The Arlington Street People’s Assistance Network, which helps the homeless, has echoed the police department’s anti-roadside-panhandling call.
“Most panhandlers are not homeless, and most homeless are not panhandlers,” Kathy Sibert, CEO of A-SPAN, told the Arlington Connection newspaper earlier this summer.
Sun Gazette editor Scott McCaffrey, who first dug up the police press release, points out that many roadside panhandlers seem to be part of a coordinated group.
“It’s pretty clear most of the panhandling in A-town is coordinated in teams,” McCaffrey wrote on his blog. “I once even asked Commissioner of Revenue Ingrid Morroy whether she’d be trying to collect business-license fees, it’s so coordinated.”
Two years ago, 88 percent of respondents to an ARLnow poll said that police should be more aggressive with roadside panhandlers. However, police say the beggars are within their constitutional rights.
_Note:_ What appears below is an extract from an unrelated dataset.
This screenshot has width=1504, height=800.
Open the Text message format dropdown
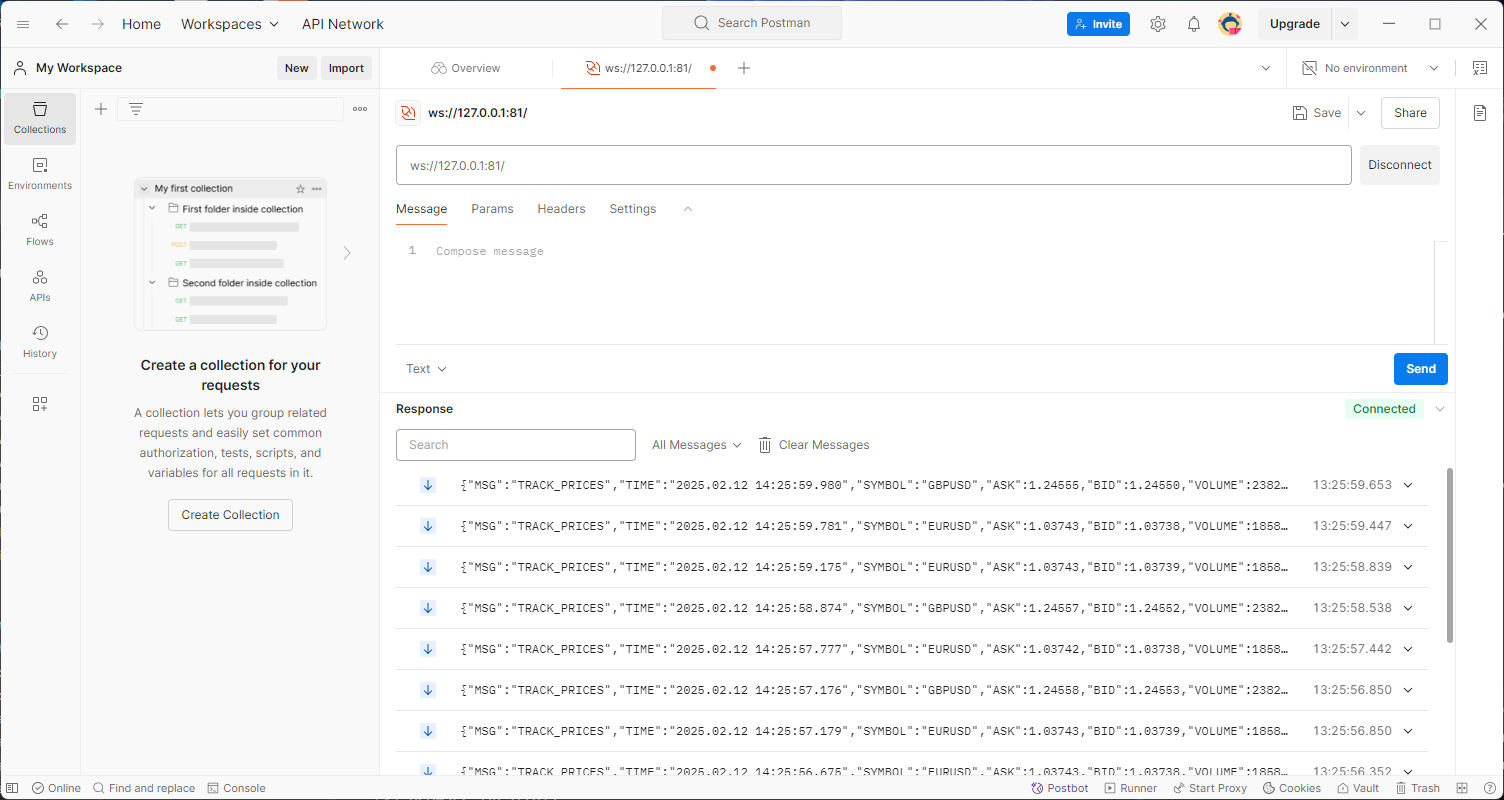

Police recommend that those who wish to make a positive difference in the lives of the less fortunate instead donate to groups like A-SPAN or the Arlington Food Assistance Network (AFAC).
The full ACPD press release, after the jump.
Stepping from car to car in search of loose coins and bills, they risk their own safety walking a dangerous line between protected free speech and being an obstruction, Arlington Police Captain Patrick Donahue explains. They’re the subject of “constant calls” to Donahue’s District 1 from residents who are sympathetic but leery or just plain angry about being approached when they are stopped at a red light and unable to move.
Despite heart-wrenching signs that speak of homelessness or even physical traumas displayed from traffic medians, Donahue says motorists should avoid giving panhandlers money directly. It usually “does not improve their situation” since there’s no telling what the cash will be used for, Donahue says. Officers have even seen those who appear to be indigent drive off in their own cars after working an intersection.
For everyone’s safety and the guaranteed benefit of those in need, police and social services recommend contributing to familiar organizations in the community that help the hungry and the homeless. Two such groups: Arlington Street People’s Assistance Network (A-SPAN) and theArlington Food Assistance Center (AFAC). The County Department of Human Services can suggest a host of recognized charities.
Although Arlington Police have arrested “quite a few” panhandlers on charges of obstructing traffic, jaywalking and even fighting over choice locations, Donahue says that courts have generally upheld the right of panhandlers to patrol curbs of roadways. It’s an issue of basic constitutional rights.
So panhandlers keep returning to dangerous medians because motorists keep giving. “Never a good mix” in Donahue’s words.
Arlington has better, more proven ways to help those in need. It’s just a matter of giving in the right direction.